- Brenston (right) with Ike Turner

Background information
- Born: August 24, 1928 or 1930 Clarksdale, Mississippi, U.S.
- Died: December 15, 1979 (aged 49–51) Memphis, Tennessee, U.S.
- Genres: R&B; blues; rock and roll;
- Occupation: Musician
- Instruments: Vocals, saxophone
- Years active: 1950–1960s
- Labels: Chess; Federal; Sue;

= Jackie Brenston =

American singer, saxophonist, and pioneer of rock and roll

Jackie Brenston (August 24, 1928 or 1930 – December 15, 1979) was an American singer and saxophonist who, with Ike Turner's band, recorded the first version of "Rocket 88" in 1951. It was noted in a subsequent interview that Brenston stated "I had a hit record and no sense".

==Biography==
Brenston was born in Clarksdale, Mississippi. Brenston's birth date has long been the source of speculation. The birth date on his headstone, August 24, 1928, is the same date on his army enlistment records. However, in 1974, Brenston stated that he was born on August 24, 1927. His obituary in the Clarksdale Press Register gave his birth date as August 15, 1930, a date endorsed by researchers Bob Eagle and Eric S. LeBlanc. Brenston had a troubled youth and often ran away from home. It has been theorized that his mother, Ethel Brenston, falsified his age so that he could join the army. Brenston claimed he served more than three years in the 82nd Airborne, but records show that he enlisted on January 19, 1946, and was released on December 18, 1946.
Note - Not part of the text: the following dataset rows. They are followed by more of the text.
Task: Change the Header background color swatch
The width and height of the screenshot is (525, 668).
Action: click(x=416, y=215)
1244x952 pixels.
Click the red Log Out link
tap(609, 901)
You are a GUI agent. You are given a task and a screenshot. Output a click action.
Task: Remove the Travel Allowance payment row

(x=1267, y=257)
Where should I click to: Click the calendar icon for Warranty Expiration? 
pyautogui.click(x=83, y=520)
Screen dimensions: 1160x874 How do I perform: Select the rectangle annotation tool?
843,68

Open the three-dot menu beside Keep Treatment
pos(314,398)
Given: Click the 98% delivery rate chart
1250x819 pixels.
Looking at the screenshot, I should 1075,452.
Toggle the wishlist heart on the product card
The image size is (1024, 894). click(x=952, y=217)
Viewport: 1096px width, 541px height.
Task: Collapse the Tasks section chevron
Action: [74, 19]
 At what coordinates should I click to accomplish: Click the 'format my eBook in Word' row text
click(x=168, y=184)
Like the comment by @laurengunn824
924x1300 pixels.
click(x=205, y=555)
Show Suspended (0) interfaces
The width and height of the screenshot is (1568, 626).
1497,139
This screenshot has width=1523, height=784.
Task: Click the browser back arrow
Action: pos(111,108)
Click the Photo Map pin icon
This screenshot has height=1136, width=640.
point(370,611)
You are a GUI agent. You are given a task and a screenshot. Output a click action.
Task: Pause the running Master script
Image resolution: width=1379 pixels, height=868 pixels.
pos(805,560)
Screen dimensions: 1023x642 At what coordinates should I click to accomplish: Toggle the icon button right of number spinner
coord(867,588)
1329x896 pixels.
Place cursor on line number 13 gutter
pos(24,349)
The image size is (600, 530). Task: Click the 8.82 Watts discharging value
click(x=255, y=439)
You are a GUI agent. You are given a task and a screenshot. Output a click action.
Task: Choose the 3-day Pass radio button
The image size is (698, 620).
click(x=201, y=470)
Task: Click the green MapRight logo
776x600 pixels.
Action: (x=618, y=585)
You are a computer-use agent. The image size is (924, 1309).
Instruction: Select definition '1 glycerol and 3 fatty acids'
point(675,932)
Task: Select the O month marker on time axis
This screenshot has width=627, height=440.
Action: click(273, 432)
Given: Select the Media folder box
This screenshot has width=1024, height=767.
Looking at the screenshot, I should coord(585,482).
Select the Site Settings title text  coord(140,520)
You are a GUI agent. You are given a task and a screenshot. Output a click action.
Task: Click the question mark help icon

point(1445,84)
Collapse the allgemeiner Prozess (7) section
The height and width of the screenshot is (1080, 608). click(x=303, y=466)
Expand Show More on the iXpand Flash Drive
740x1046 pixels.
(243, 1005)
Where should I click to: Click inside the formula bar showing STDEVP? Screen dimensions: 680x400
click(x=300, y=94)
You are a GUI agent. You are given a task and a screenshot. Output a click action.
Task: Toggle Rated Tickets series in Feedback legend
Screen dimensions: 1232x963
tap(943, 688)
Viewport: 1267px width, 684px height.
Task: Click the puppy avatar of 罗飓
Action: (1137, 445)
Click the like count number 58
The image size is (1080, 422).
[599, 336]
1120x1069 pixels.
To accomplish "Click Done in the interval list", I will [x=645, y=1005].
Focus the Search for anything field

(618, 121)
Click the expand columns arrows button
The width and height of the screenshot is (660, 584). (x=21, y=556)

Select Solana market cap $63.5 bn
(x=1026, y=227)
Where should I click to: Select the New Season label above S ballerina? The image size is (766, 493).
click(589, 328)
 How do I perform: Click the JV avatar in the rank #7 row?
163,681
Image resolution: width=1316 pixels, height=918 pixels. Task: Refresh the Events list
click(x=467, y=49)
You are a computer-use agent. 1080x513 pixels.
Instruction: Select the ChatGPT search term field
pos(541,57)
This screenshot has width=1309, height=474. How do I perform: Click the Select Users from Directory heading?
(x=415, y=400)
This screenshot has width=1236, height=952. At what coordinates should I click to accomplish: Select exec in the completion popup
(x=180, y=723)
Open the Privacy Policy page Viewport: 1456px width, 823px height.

Returning to Clarksdale from army service, Brenston learned to play the tenor saxophone and linked up with Ike Turner in 1950 as a tenor sax player and occasional singer in Turner's band, the Kings of Rhythm. The local success of the band prompted B. B. King to recommend them to studio owner Sam Phillips in Memphis, Tennessee, where the band made several recordings in early March 1951, including "Rocket 88", on which Brenston sang lead and was credited with writing. Turner led the band but provided no vocals for "Rocket 88". Brenston later said that the song was not particularly original; "they had simply borrowed from another jump blues about an automobile, Jimmy Liggins' "Cadillac Boogie" ". Turner continued to maintain that he wrote the music and that he and the band jointly wrote the lyrics.

Phillips licensed the recordings to Chess Records in Chicago, which released "Rocket 88" as by Jackie Brenston and his Delta Cats instead of Ike Turner and his Kings of Rhythm featuring Jackie Brenston. Turner blamed Phillips for this error. The record soon reached number one on the U.S. Billboard R&B chart. It sold approximately half a million copies. Turner and the band had been paid $20 each for the record. The exception was Brenston, who sold the rights to Phillips for $910.

Phillips later claimed that this was the first rock and roll record. While there are many other records that are also said to be the "first", many sources confirm that "Rocket 88" was certainly among the first of the rock 'n' roll genre. Phillips used income from the success of the record to start Sun Records the following year.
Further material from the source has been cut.